Inhibition of the Adenosine2A Receptor-Epoxyeicosatrienoic Acid Pathway Renders Dahl Salt-Resistant Rats Hypertensive

Adenosine-induced renovasodilation in Dahl rats is mediated via activation of adenosine(2A) receptors (A(2A)Rs) and stimulation of epoxyeicosatrienoic acid (EET) synthesis. Unlike Dahl salt-resistant rats, salt-sensitive rats exhibit an inability to upregulate the A(2A)R-EET pathway with salt loading; therefore, we examined the effect of in vivo inhibition of the A(2A)R-EET pathway on blood pressure and the natriuretic response to salt-loading in Dahl salt-resistant rats.

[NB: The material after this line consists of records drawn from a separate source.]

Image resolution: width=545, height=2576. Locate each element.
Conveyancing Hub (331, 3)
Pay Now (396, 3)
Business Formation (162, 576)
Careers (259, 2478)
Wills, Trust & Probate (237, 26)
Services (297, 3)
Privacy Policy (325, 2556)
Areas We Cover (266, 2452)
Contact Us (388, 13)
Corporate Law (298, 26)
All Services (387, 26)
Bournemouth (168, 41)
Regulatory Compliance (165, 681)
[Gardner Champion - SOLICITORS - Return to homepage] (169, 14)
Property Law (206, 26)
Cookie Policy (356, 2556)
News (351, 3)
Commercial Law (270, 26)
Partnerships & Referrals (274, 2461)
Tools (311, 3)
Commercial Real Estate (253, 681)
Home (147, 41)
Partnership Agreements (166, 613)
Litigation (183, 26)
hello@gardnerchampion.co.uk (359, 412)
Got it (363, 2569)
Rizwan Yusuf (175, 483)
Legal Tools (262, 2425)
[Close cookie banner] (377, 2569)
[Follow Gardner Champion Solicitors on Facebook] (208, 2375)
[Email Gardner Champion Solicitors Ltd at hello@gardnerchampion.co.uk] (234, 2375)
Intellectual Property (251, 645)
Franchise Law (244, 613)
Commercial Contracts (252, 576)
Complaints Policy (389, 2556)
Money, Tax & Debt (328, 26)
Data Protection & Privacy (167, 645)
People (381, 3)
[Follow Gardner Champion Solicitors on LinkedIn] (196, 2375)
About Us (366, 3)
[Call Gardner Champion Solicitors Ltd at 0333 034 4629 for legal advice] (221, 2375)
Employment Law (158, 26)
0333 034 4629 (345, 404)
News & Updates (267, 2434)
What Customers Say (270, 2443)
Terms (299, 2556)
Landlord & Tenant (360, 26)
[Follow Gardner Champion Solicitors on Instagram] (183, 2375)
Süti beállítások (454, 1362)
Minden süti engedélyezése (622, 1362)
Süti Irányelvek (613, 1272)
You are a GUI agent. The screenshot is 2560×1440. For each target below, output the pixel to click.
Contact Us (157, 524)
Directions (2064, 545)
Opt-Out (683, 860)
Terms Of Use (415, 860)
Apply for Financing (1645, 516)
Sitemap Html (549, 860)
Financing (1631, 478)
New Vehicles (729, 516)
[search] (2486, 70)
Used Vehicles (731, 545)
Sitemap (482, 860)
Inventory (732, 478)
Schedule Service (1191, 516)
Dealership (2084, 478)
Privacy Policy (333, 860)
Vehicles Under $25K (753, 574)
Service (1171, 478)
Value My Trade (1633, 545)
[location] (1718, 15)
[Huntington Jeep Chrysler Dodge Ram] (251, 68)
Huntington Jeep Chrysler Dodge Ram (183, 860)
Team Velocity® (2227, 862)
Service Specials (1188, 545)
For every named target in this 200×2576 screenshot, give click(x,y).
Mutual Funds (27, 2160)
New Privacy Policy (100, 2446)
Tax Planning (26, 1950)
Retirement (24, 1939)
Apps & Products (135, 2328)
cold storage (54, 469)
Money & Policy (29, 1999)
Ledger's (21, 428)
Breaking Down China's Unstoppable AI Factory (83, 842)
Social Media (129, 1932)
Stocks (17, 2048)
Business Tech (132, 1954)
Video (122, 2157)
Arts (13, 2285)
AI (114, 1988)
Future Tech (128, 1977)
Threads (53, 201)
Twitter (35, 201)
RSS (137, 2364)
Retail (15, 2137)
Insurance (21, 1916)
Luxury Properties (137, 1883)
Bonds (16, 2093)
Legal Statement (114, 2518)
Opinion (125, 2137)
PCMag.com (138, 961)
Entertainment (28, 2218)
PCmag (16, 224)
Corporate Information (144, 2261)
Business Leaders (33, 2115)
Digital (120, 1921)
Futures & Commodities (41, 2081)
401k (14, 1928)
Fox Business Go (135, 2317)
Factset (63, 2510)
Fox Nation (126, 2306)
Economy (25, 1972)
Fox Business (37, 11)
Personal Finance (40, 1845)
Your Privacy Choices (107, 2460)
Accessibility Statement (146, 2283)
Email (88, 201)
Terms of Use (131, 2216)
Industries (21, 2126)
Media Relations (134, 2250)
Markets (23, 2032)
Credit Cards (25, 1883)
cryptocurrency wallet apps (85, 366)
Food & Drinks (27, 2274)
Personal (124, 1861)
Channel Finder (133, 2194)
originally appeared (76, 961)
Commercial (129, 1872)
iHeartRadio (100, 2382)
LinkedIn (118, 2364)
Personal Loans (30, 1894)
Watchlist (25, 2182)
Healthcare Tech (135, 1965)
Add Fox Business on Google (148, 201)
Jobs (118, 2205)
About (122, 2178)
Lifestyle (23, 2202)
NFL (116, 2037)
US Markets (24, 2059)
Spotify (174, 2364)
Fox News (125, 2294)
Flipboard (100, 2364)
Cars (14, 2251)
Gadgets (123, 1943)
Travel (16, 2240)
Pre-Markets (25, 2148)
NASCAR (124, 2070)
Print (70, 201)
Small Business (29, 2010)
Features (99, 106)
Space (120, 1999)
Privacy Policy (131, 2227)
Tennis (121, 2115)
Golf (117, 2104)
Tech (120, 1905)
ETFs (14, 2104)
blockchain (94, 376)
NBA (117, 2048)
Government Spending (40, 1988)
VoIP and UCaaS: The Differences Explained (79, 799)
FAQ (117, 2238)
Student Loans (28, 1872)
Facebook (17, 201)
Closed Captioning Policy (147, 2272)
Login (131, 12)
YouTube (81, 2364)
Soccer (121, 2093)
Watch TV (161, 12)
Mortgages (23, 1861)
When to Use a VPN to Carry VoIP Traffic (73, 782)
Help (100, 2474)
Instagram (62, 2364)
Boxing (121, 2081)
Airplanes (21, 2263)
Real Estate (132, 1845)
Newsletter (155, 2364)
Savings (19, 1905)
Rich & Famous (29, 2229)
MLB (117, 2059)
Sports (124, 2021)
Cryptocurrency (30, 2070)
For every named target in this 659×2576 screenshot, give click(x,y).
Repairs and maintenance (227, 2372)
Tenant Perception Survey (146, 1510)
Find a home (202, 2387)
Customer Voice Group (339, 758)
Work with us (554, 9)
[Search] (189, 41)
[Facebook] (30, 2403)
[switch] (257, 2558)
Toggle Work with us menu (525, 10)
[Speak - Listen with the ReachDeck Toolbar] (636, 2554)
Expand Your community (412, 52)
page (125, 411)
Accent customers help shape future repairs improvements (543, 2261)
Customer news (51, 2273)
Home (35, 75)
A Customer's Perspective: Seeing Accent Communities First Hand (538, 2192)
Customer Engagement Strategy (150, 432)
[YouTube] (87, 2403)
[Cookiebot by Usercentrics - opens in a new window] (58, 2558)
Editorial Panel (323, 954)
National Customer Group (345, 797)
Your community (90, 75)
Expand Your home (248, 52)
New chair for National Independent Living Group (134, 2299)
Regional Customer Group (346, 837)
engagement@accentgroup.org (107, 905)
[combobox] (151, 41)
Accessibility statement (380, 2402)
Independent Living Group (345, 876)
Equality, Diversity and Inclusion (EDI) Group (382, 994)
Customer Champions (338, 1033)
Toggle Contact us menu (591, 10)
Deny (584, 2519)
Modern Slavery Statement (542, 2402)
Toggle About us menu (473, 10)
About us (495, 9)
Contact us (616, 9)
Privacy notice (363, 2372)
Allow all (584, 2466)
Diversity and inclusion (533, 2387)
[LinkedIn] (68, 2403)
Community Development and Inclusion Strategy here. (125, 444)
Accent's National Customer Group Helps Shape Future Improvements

N-Methylsulfonyl-6-(2-propargyloxyphenyl)hexanamide (MS-PPOH; 20 mg/kg per day), an epoxygenase inhibitor, or ZM241385 (ZM; 5 mg/kg per day), an A(2A)R antagonist, was given daily as an IV bolus dose for 3 days before and after placing rats on high salt intake (2% saline). After 3 days of high salt, systolic blood pressure per 24 hours increased from 108 +/- 2 mm Hg to 136 +/- 5 mm Hg and 140 +/- 4 mm Hg when treated with MS-PPOH or ZM, respectively (P < 0.001). Plasma levels of EETs and dihydroxyeicosatrienoic acids during salt loading and MS-PPOH (29.3 +/- 1.8 ng/mL) or ZM treatment (9.8 +/- 0.5 ng/mL) did not increase to the same extent as in vehicle-treated rats (59.4 +/- 1.7 ng/mL; P < 0.001), and renal levels of EETs + dihydroxyeicosatrienoic acids were 2-fold lower with MS-PPOH or ZM treatment. On day 3 of the high salt intake, MS-PPOH- and ZM-treated rats exhibited a positive Na+ balance, and plasma Na+ levels were significantly increased (163.3 +/- 1.2 and 158.1 +/- 4.5 mEq/L, respectively) compared with vehicle-treated rats (142.1 +/- 1 mEq/L), reflecting a diminished natriuretic capacity. These data support a role for the A(2A)R-EET pathway in the adaptive natriuretic response to modulate blood pressure during salt loading. (Hypertension. 2009; 54: 1284-1290.)